Almeida Portia Coughlan DigitalBanner

This is a rare, raw and powerful play about a 30 year old woman whose twin, Gabriel, died when they were 15—rare in its brilliant portrayal of the effect of the death on the surviving twin and each member of the family. I know of no other play that gives the sense of the pain and confusion that pervades a family where a sibling has died.  Shakespeare, Ibsen, Strindberg, Tennessee Williams, Sean O’Casey, David Storey, all replacement children, portray family turmoil but none, so directly, the haunting and inescapable presence of the dead child. 

Marina Carr, a classicist known for her plays about Greek mothers and wives (Girl on an Altar; Hecuba; Phaedre), is hailed also for her bold portrayals of Irish women.  Two of her later plays focus on endless childbirths:  one mother had 16 children and lost the youngest; in the other (Woman and Scarecrow), a woman, gaunt, ill and haggard, faces death after giving birth eight times and losing her ninth.  But in Portia Coughlan we have a family paralysed by the son’s death, each one isolated, unable to process the grief, guilt or blame. 

For Portia, her twin’s absence is a constant tormenting presence, destroying her ability to function as wife and mother.  Her family beg her to forget him. 

Portia:  Forget Gabriel! He’s everywhere, Daddy. Everywhere.  There’s not a corner of any of your forty fields that don’t remind me of Gabriel.  His name is in the mouths of the starlin’s that swoops over Belmont hill, the cows bellow for him from the barn on frosty winter nights.  The very river tells me that once he was here and now he’s gone. And you ask me to forget him.  When I lie down at the end of another impossible day, I pray for the time — Daddy, ya don’t understand nothin’. (p. 22)

She turns to drink. 

The play is also a study of twinship. Portia is entwined with the lost brother and cries:

Came out of the womb holdin’ hands…oh, Gabriel, ya had no right to discard me so, to float me on the world as if I were a ball of flotsam.  Ya had no right. (p. 20)

Particularly powerful is the fury at the mother who still favours the brother.  Shocking, too, is Portia’s fear of attacking her own children.  As I describe elsewhere, this was a crippling feature in my patients whose parents had lost a child – the unshakeable fear that they had caused the death and that they remain dangerous, murderous. As one patient said to me: ‘You say I think I’m lethal.  I know I am.’ (Adams, 2022, p. 2)

Portia: When I look at my sons…I see knives and accidents and terrible mutilations.  Their toys is weapons for me to hurt them with, givin’ them a bath is a place where I could drown them.  And I have to run from them and lock myself away for fear I cause these terrible things to happen.  (p. 41)

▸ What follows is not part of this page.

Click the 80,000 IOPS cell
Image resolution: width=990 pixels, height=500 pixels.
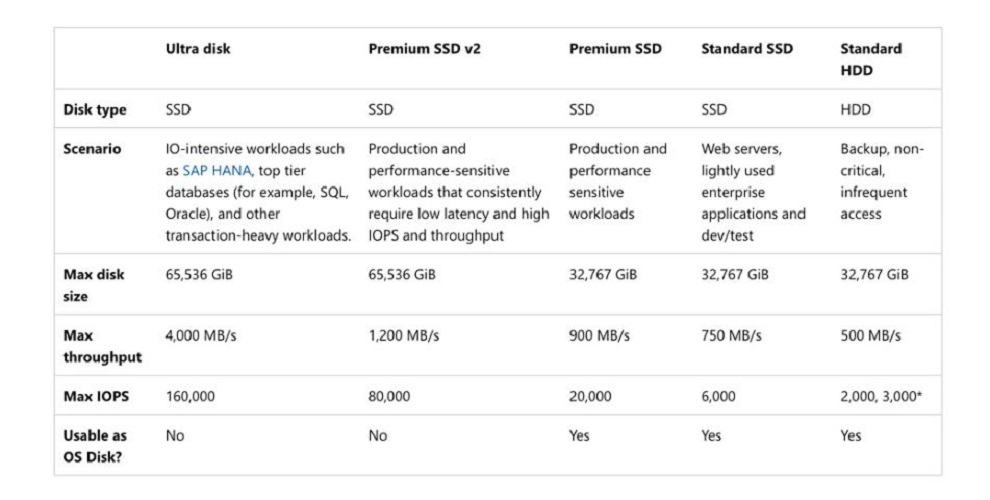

She fights with everyone to leave her alone while desperate for their love, wishing they could talk about Gabriel and what it’s like to be a twin.  She drifted into marriage too young, undeserving of an independent life of her own when she believed she had caused the death of another.

Strangely, the play was commissioned by the National Maternity Hospital in Dublin—a world of dead babies as well as newborns, and the setting in James Joyce’s Ulysses where Mrs Purefoy is having ‘yet another child (her 9th living child, 12th overall)’: 

One born every second somewhere.  Other dying every second.  Since I fed the birds five minutes.  Three hundred kicked the bucket.  Other three hundred born, washing the blood off, all are washed in the blood of the lamb, bawling maaaaaa.  (U p. 208)

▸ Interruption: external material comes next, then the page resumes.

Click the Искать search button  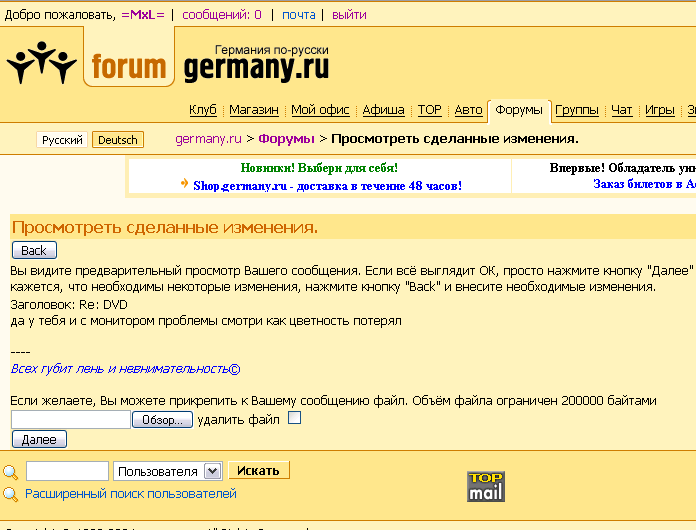[x=259, y=470]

There are echoes of Joyce throughout the play, as though subliminally aware, perhaps, of Joyce’s own struggle with a lost brother.  Perhaps Portia’s promiscuity reflects a search for the lost brother, similar to Joyce’s love/hate relationship with Gogarty (Adams pp. 71-79).

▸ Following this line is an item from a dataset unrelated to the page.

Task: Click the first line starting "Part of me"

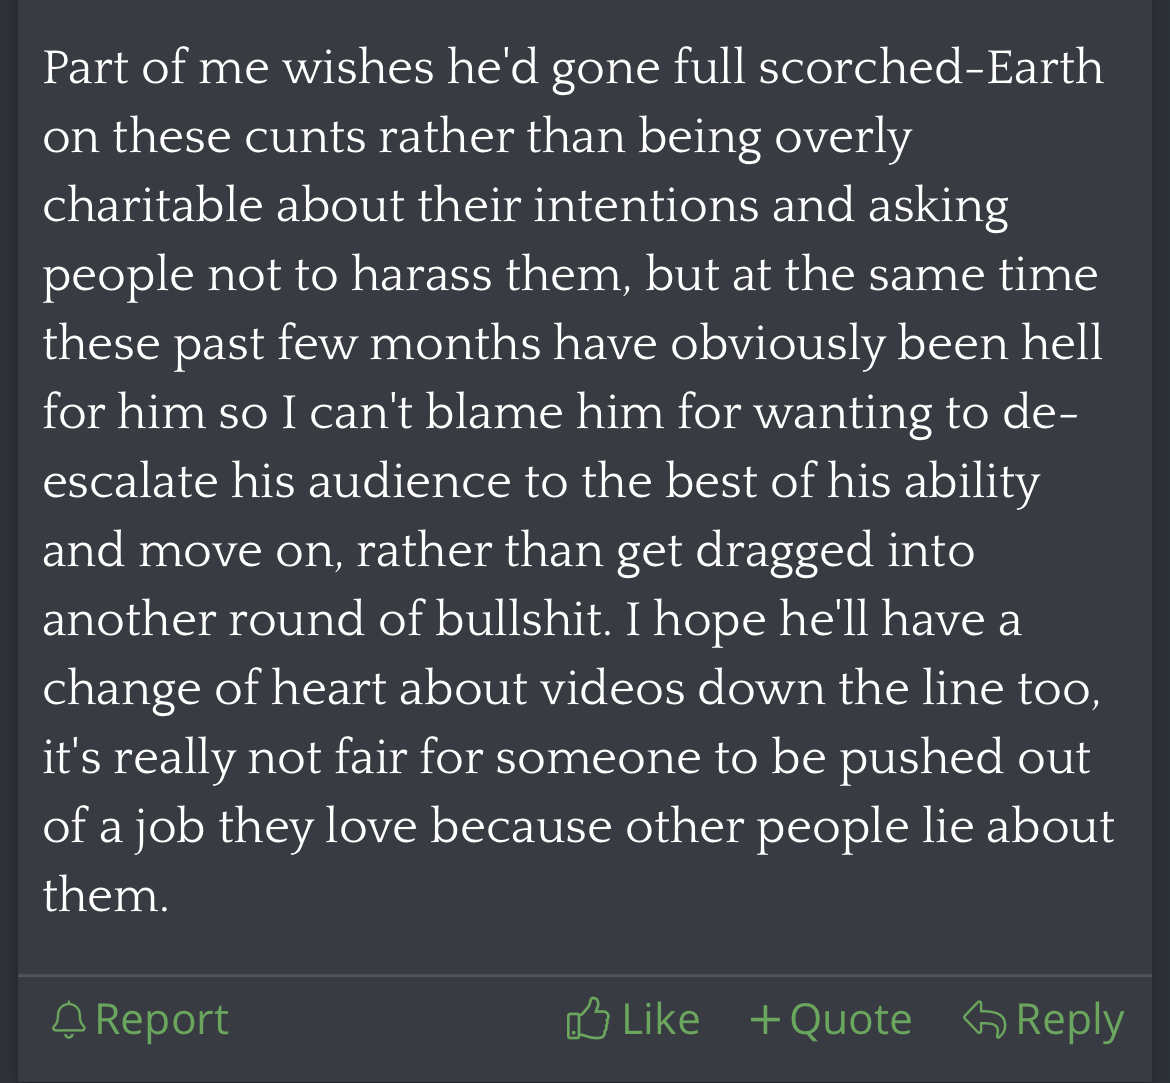Action: click(573, 69)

A river flows through the play and is the scene of the brother’s death—an image reminiscent of Finnegans Wake andAnna Livia Plurabelle’s final merging with the Liffey:

A way a lone a last a loved a long the . . .  riverrun  (FW 628, 1)    


Adams, M. (2022). James Joyce and the Internal World of the Replacement Child, Routledge.
Carr, M. (1996).  Portia Coughlan, Faber & Faber.
Joyce, J. (1960/80). Ulysses, The Bodley Head.
Joyce, J. (2012).  Finnegans Wake, Oxford World Classics, OUP.